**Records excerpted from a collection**
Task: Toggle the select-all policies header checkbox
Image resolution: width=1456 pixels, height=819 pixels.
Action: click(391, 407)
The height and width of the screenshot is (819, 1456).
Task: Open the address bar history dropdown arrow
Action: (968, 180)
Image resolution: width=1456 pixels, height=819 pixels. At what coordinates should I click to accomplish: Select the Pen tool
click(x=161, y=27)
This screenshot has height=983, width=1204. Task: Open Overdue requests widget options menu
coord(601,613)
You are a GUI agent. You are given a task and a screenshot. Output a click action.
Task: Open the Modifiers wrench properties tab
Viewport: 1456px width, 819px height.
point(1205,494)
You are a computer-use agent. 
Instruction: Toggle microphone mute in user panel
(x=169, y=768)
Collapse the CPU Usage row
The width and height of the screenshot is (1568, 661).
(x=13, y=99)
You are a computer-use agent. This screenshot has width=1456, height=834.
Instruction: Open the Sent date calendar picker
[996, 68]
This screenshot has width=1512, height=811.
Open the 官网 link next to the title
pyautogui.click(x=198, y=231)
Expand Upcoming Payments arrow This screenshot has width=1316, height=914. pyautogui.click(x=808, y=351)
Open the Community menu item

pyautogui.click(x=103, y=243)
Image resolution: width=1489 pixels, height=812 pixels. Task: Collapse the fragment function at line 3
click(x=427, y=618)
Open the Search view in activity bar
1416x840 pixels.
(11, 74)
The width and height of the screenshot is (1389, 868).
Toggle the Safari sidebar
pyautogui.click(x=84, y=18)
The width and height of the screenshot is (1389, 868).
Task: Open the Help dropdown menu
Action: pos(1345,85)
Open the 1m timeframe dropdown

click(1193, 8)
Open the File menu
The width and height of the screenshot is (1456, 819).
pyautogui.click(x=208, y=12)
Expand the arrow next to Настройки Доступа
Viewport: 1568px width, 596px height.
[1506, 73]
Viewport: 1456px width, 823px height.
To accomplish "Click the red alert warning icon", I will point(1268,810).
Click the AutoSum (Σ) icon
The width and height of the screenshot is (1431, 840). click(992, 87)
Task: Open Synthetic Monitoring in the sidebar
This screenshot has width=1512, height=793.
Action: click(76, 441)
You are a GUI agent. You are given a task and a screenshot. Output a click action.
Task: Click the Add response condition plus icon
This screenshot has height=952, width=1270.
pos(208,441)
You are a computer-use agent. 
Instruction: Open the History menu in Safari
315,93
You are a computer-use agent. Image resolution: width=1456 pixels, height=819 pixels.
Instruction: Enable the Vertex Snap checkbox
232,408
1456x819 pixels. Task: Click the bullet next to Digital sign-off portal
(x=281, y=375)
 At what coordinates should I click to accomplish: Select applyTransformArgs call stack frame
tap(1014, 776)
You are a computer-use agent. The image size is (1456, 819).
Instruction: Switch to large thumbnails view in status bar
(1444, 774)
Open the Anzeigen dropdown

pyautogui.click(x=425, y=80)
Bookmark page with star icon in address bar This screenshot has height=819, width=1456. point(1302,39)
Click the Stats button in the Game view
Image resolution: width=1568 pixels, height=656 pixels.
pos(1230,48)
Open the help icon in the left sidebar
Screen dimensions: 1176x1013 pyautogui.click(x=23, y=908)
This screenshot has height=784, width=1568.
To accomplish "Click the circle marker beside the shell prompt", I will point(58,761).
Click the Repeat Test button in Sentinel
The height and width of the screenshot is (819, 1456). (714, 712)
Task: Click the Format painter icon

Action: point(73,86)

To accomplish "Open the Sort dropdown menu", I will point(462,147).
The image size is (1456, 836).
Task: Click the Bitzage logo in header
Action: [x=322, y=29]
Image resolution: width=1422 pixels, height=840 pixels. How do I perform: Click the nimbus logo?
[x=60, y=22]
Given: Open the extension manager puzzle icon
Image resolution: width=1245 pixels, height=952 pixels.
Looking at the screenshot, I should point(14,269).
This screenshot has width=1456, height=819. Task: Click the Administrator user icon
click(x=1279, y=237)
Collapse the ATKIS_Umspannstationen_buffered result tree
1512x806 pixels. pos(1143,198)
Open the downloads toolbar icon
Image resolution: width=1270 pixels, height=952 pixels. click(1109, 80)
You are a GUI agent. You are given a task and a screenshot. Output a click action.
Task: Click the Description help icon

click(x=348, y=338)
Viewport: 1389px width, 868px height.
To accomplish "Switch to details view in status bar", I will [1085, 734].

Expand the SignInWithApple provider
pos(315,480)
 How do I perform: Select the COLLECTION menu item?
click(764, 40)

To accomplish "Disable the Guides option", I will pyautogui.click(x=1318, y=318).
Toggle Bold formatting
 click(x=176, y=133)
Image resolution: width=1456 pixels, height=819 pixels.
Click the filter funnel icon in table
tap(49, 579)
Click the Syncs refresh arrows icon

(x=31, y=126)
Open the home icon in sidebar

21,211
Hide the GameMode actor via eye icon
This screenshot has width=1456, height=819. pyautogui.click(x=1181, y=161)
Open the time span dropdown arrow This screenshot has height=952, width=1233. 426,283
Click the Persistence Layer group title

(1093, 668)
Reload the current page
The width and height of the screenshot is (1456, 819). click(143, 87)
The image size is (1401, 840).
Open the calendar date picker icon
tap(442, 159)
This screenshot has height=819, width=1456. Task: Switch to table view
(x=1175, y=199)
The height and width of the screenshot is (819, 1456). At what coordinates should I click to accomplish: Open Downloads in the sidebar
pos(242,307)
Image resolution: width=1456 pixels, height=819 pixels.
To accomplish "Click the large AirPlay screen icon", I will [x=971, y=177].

**Task objective**
Write out the records. Leave nothing out and change nothing.

**Your solution**
Task: Toggle the select-all policies header checkbox
Image resolution: width=1456 pixels, height=819 pixels.
Action: click(391, 407)
The height and width of the screenshot is (819, 1456).
Task: Open the address bar history dropdown arrow
Action: (968, 180)
Image resolution: width=1456 pixels, height=819 pixels. At what coordinates should I click to accomplish: Select the Pen tool
click(x=161, y=27)
This screenshot has height=983, width=1204. Task: Open Overdue requests widget options menu
coord(601,613)
You are a GUI agent. You are given a task and a screenshot. Output a click action.
Task: Open the Modifiers wrench properties tab
Viewport: 1456px width, 819px height.
point(1205,494)
You are a computer-use agent. 
Instruction: Toggle microphone mute in user panel
(x=169, y=768)
Collapse the CPU Usage row
The width and height of the screenshot is (1568, 661).
(x=13, y=99)
You are a computer-use agent. This screenshot has width=1456, height=834.
Instruction: Open the Sent date calendar picker
[996, 68]
This screenshot has width=1512, height=811.
Open the 官网 link next to the title
pyautogui.click(x=198, y=231)
Expand Upcoming Payments arrow This screenshot has width=1316, height=914. pyautogui.click(x=808, y=351)
Open the Community menu item

pyautogui.click(x=103, y=243)
Image resolution: width=1489 pixels, height=812 pixels. Task: Collapse the fragment function at line 3
click(x=427, y=618)
Open the Search view in activity bar
1416x840 pixels.
(11, 74)
The width and height of the screenshot is (1389, 868).
Toggle the Safari sidebar
pyautogui.click(x=84, y=18)
The width and height of the screenshot is (1389, 868).
Task: Open the Help dropdown menu
Action: pos(1345,85)
Open the 1m timeframe dropdown

click(1193, 8)
Open the File menu
The width and height of the screenshot is (1456, 819).
pyautogui.click(x=208, y=12)
Expand the arrow next to Настройки Доступа
Viewport: 1568px width, 596px height.
[1506, 73]
Viewport: 1456px width, 823px height.
To accomplish "Click the red alert warning icon", I will point(1268,810).
Click the AutoSum (Σ) icon
The width and height of the screenshot is (1431, 840). click(992, 87)
Task: Open Synthetic Monitoring in the sidebar
This screenshot has width=1512, height=793.
Action: click(76, 441)
You are a GUI agent. You are given a task and a screenshot. Output a click action.
Task: Click the Add response condition plus icon
This screenshot has height=952, width=1270.
pos(208,441)
You are a computer-use agent. 
Instruction: Open the History menu in Safari
315,93
You are a computer-use agent. Image resolution: width=1456 pixels, height=819 pixels.
Instruction: Enable the Vertex Snap checkbox
232,408
1456x819 pixels. Task: Click the bullet next to Digital sign-off portal
(x=281, y=375)
 At what coordinates should I click to accomplish: Select applyTransformArgs call stack frame
tap(1014, 776)
You are a computer-use agent. The image size is (1456, 819).
Instruction: Switch to large thumbnails view in status bar
(1444, 774)
Open the Anzeigen dropdown

pyautogui.click(x=425, y=80)
Bookmark page with star icon in address bar This screenshot has height=819, width=1456. point(1302,39)
Click the Stats button in the Game view
Image resolution: width=1568 pixels, height=656 pixels.
pos(1230,48)
Open the help icon in the left sidebar
Screen dimensions: 1176x1013 pyautogui.click(x=23, y=908)
This screenshot has height=784, width=1568.
To accomplish "Click the circle marker beside the shell prompt", I will point(58,761).
Click the Repeat Test button in Sentinel
The height and width of the screenshot is (819, 1456). (714, 712)
Task: Click the Format painter icon

Action: point(73,86)

To accomplish "Open the Sort dropdown menu", I will point(462,147).
The image size is (1456, 836).
Task: Click the Bitzage logo in header
Action: [x=322, y=29]
Image resolution: width=1422 pixels, height=840 pixels. How do I perform: Click the nimbus logo?
[x=60, y=22]
Given: Open the extension manager puzzle icon
Image resolution: width=1245 pixels, height=952 pixels.
Looking at the screenshot, I should point(14,269).
This screenshot has width=1456, height=819. Task: Click the Administrator user icon
click(x=1279, y=237)
Collapse the ATKIS_Umspannstationen_buffered result tree
1512x806 pixels. pos(1143,198)
Open the downloads toolbar icon
Image resolution: width=1270 pixels, height=952 pixels. click(1109, 80)
You are a GUI agent. You are given a task and a screenshot. Output a click action.
Task: Click the Description help icon

click(x=348, y=338)
Viewport: 1389px width, 868px height.
To accomplish "Switch to details view in status bar", I will [1085, 734].

Expand the SignInWithApple provider
pos(315,480)
 How do I perform: Select the COLLECTION menu item?
click(764, 40)

To accomplish "Disable the Guides option", I will pyautogui.click(x=1318, y=318).
Toggle Bold formatting
 click(x=176, y=133)
Image resolution: width=1456 pixels, height=819 pixels.
Click the filter funnel icon in table
tap(49, 579)
Click the Syncs refresh arrows icon

(x=31, y=126)
Open the home icon in sidebar

21,211
Hide the GameMode actor via eye icon
This screenshot has width=1456, height=819. pyautogui.click(x=1181, y=161)
Open the time span dropdown arrow This screenshot has height=952, width=1233. 426,283
Click the Persistence Layer group title

(1093, 668)
Reload the current page
The width and height of the screenshot is (1456, 819). click(143, 87)
The image size is (1401, 840).
Open the calendar date picker icon
tap(442, 159)
This screenshot has height=819, width=1456. Task: Switch to table view
(x=1175, y=199)
The height and width of the screenshot is (819, 1456). At what coordinates should I click to accomplish: Open Downloads in the sidebar
pos(242,307)
Image resolution: width=1456 pixels, height=819 pixels.
To accomplish "Click the large AirPlay screen icon", I will [x=971, y=177].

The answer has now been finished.